The meeting “will exclusively focus on this issue and attempt to provide the way forward” in facing the challenges from terrorists adopting new financial technologies to raise and transfer funds and using artificial intelligence and 3D printing for attacks, he said.
“The inter-connected nature of the digital domain requires that solutions to the complex problems and threats emanating from this domain cannot be resolved in isolation”, he said.
“There is an underlying need to adopt a collaborative rules-based approach and work towards ensuring its openness, stability and security”, he added.
Tirumurti spoke of the dangers from terrorist exploitation of the new financial technologies like virtual currencies, non-fungible tokens (NFTs) that create monetary value out of non-physical entities, crowd-funding platforms and new payment methods like prepaid phone cards, mobile payments and online payment systems.
“The ease of access, anonymity and intractability offered by them have enabled terrorist entities to collect and transfer funds evading the monitoring and enforcement structures”, he said.
Under-Secretary-General Rosemary DiCarlo, who briefed the Council on “The Use of Digital Technologies in Maintaining International Peace and Security,” also sounded a warning about “the increasing availability of digital payment methods such as cryptocurrencies” that terrorists exploit.
“Non-state actors are becoming increasingly adept at using low-cost and widely available digital technologies to pursue their agendas”, she added.
DiCarlo said that groups like the Islamic State and al-Qaida “remain active on social media, using platforms and messaging applications to share information and communicate with followers for the purposes of recruitment, planning and fundraising”.
“Terrorist misuse of artificial intelligence (AI) and 3D printing for various terrorist purposes, which have a global reach, also demands our immediate attention”, Tirumurti said.
He said that the approach to the problem of terrorism has to also go beyond looking at it as only a direct physical attack to holding equally responsible those “inciting the terrorist acts through hateful content and radical ideologies” even if they are far away from the incidents.
“Equally needed is to address the legal challenges in bringing the perpetrators of these crimes to justice, particularly due to the remote nature of their involvement in terrorist activities”, he said.
DiCarlo said that according to some estimates, “the number of state- and non-state- sponsored incidents of malicious use of digital technologies for political or military ends has nearly quadrupled since 2015”.
“Of specific concern is activity targeting infrastructure that provides essential public services, such as health and humanitarian agencies”, she added.
Tirumurti also warned about cross-border terrorism by governments “leveraging their expertise in digital domain to achieve their political and security-related objectives” to target “critical national infrastructure, including health and energy facilities”.

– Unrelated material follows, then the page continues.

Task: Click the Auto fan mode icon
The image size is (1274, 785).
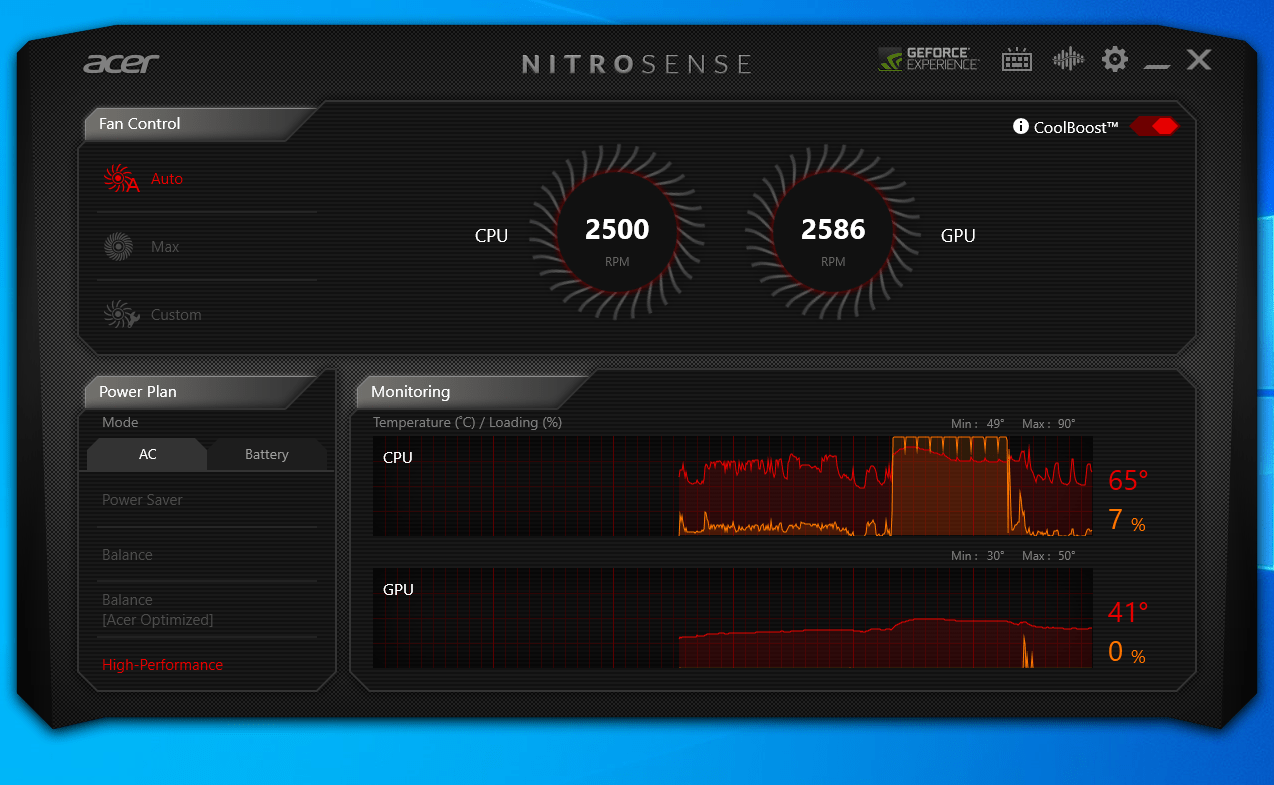Action: click(120, 179)
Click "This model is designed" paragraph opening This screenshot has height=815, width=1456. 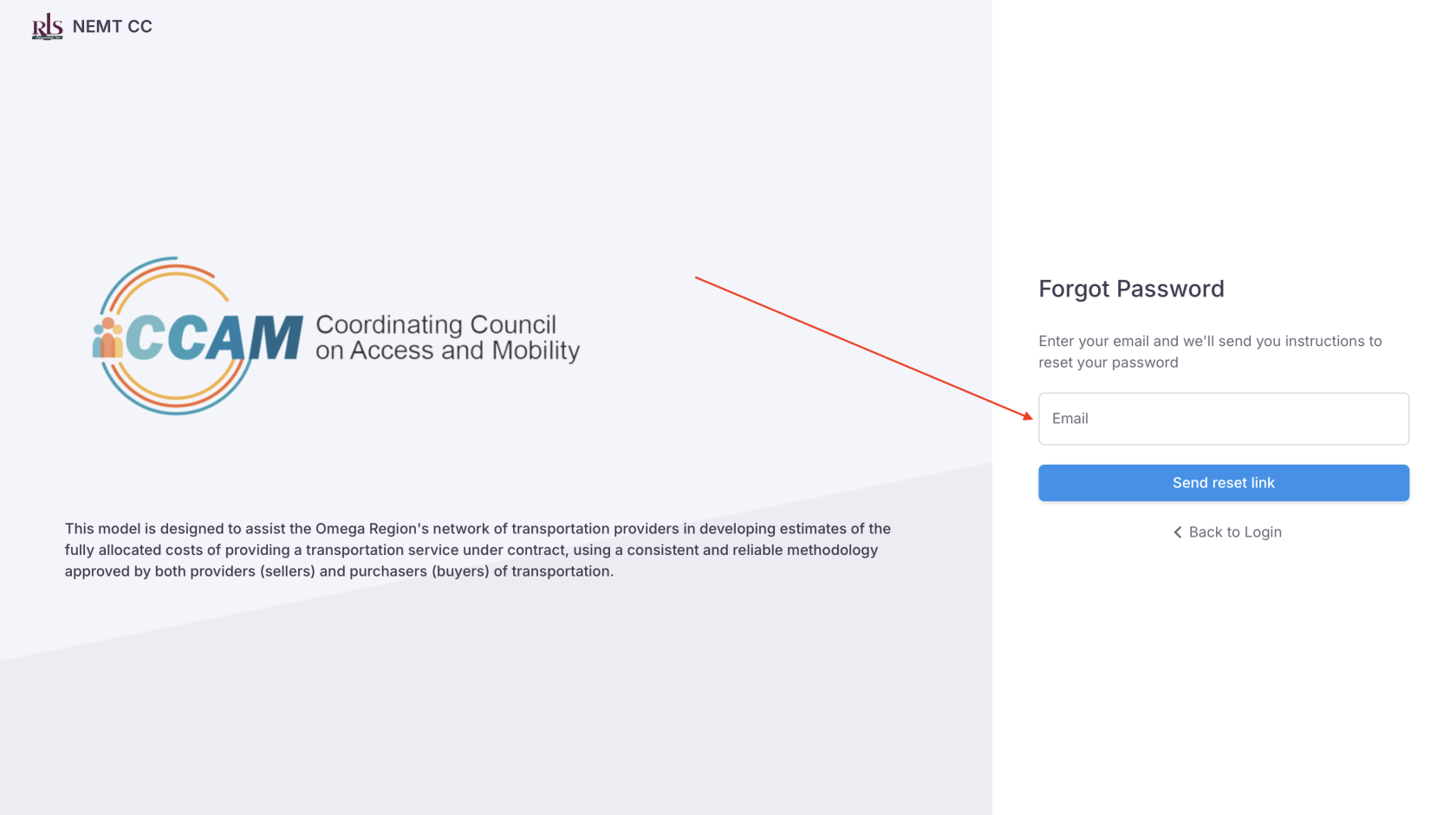pyautogui.click(x=141, y=529)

He did not name any country, but an Indian official has acknowledged that Chinese hackers unsuccessfully targeted power distribution facilities in the Ladakh region.
A US company that monitors cyber threats, Recorded Future, had earlier reported that a Chinese group, Red Echo, had carried out cyber intrusions of several Indian electricity generation and distribution infrastructure facilities in 2020.
In March, US federal prosecutors charged three Russians with hacking into energy infrastructure computer networks in India and in about 135 other countries.
Tirumurti said that open democratic societies like India are particularly vulnerable to disinformation campaigns that are enhanced by “the use of machine learning and big data”.
These pose “a considerable threat to international peace and security” and “the international community cannot take a selective approach and needs to avoid double standards when it comes to addressing these threats”, he said.
DiCarlo criticised social media companies for their “sometimes limited or not fully adequate” response to “the spread of disinformation (and) radicalisation to violence, racism, and misogyny” their platforms.
(The author is a New York-based writer-commentator, South Asia Monitor and Nonresident Fellow, Society for Policy Studies(SPS). Views are personal.)